Family of muralist killed in Oakland with stolen ICE agent's gun files claim

Family of muralist killed in Oakland with stolen ICE agent's gun files claim

Ramos was shot and killed on Sept. 29, 2015 while working on a mural project under the I580 overpass in Oakland. (Photo: Facebook)

An administrative claim was filed with the Department of Homeland Security this week relating to the death of artist Antonio Ramos last September with a gun stolen from the car of a government agent.

Ramos, a 27-year-old muralist working on Oakland Superheroes Mural Project, a community outreach group whose primary goal is to end violence by introducing area at-risk youth to the arts, was shot in broad daylight in an apparent robbery gone bad.

Charged with Ramos’s murder is Marquise Holloway, 20, who maintains he shot the artist by accident.
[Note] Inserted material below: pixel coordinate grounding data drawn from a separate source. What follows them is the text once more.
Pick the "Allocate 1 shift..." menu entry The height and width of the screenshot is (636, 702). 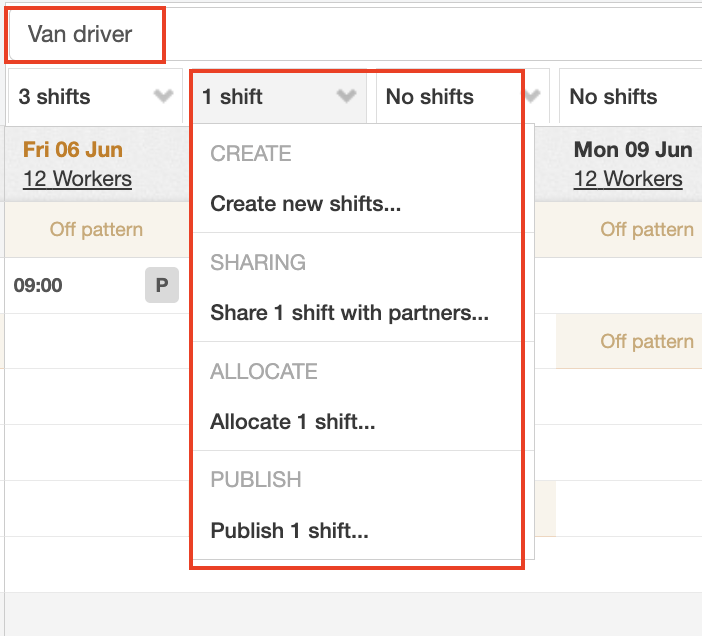pyautogui.click(x=292, y=422)
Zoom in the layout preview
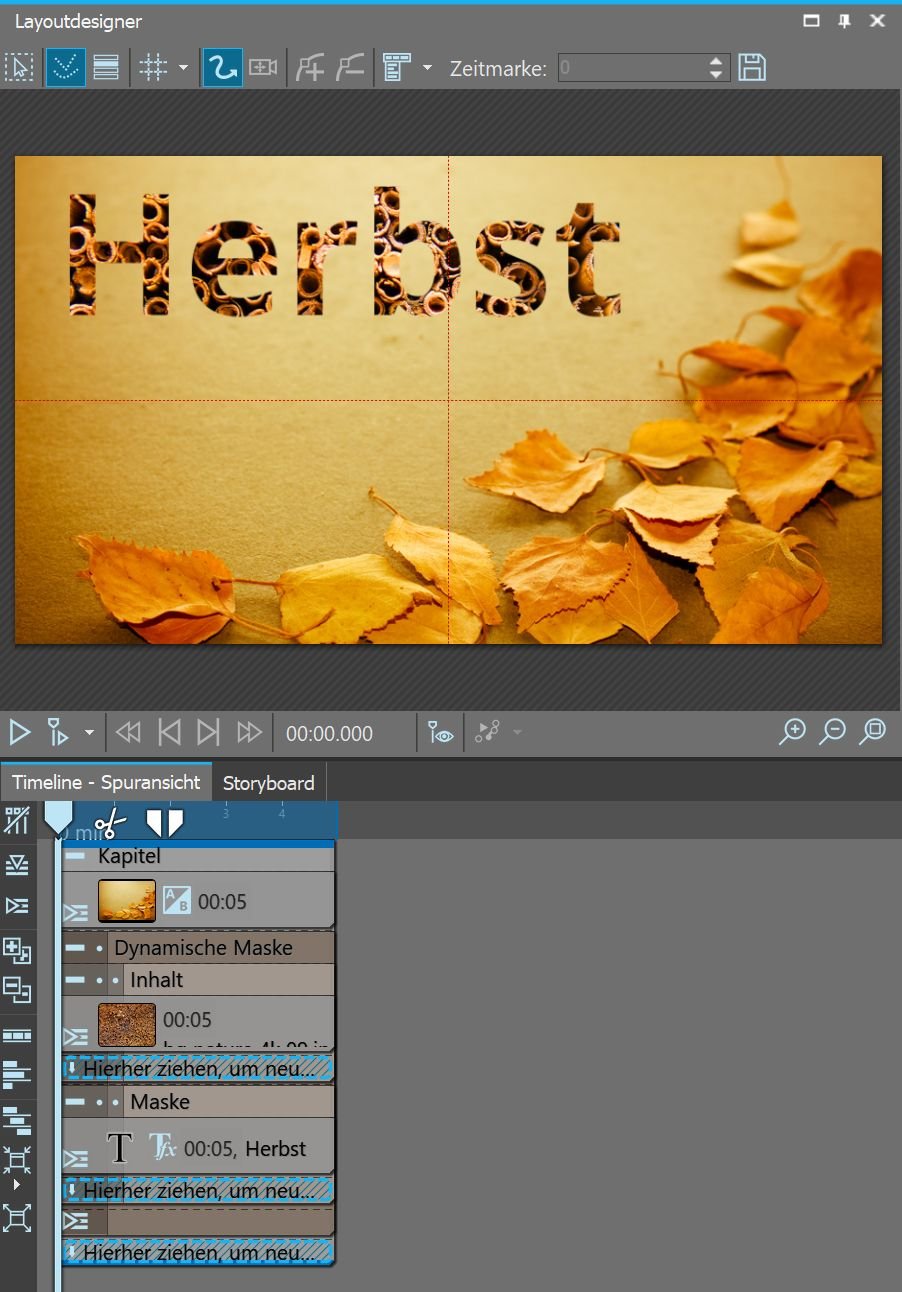 (x=792, y=732)
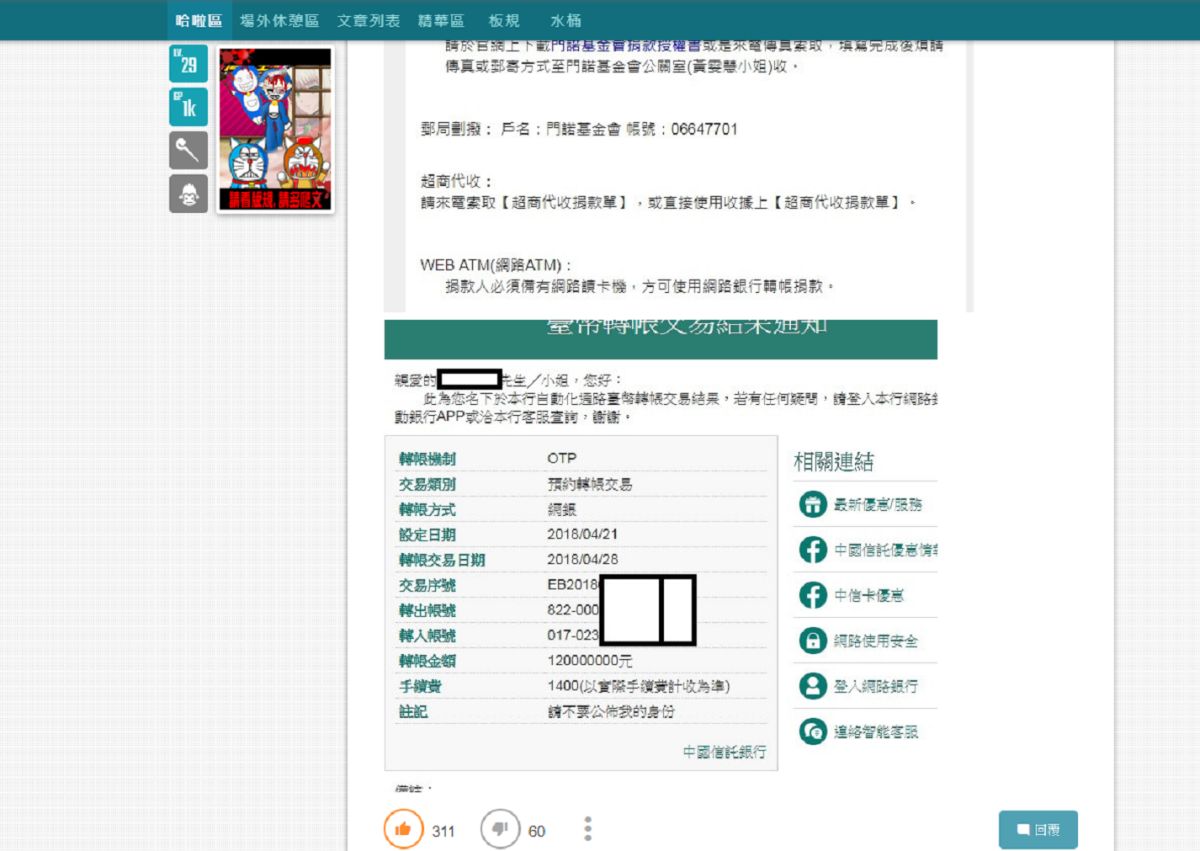Viewport: 1200px width, 851px height.
Task: Open the three-dot more options menu
Action: tap(588, 829)
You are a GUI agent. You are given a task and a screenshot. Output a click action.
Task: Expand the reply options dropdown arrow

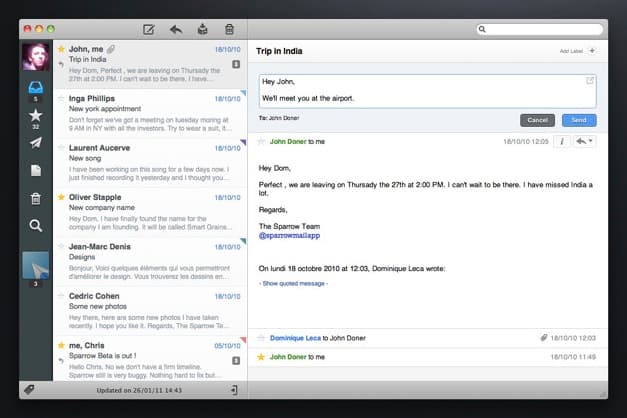coord(590,141)
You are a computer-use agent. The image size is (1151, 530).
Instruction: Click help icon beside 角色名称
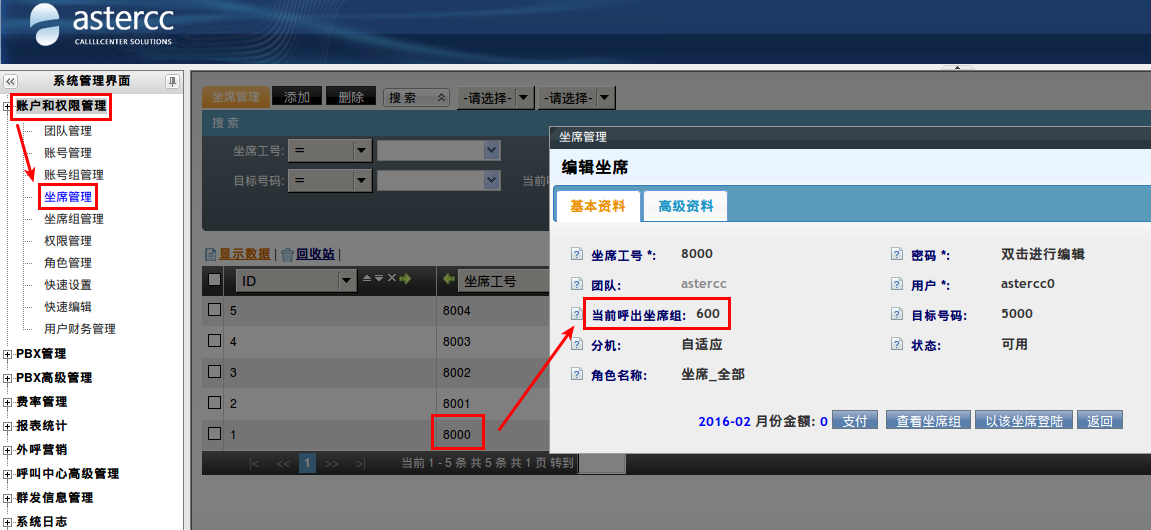tap(576, 374)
The gun used by Holloway to kill Ramos, a government-issued Glock 26 9mm caliber pistol, was stolen on Sept. 13, 2015 from an unattended vehicle parked in the vicinity of Second Street and South Park Street in San Francisco — a high crime area — by an immigration and Customs Enforcement agent who was visiting the city.

That part of the city had experienced a staggering 5,508 auto break-ins in the six-months before Ramos’s death, more than twice the average for other parts of the city.

The gun was inside a bag with three loaded magazines, the agent’s badge and a baton. It was not secured with the agency-required safety-locking device or in a lockbox.

The 167-page claim made on the behalf of Teresa Lopez and Red Ramos, Antonio’s parents, takes the government to task for what it characterizes as shoddy and irresponsible practices in firearm storage.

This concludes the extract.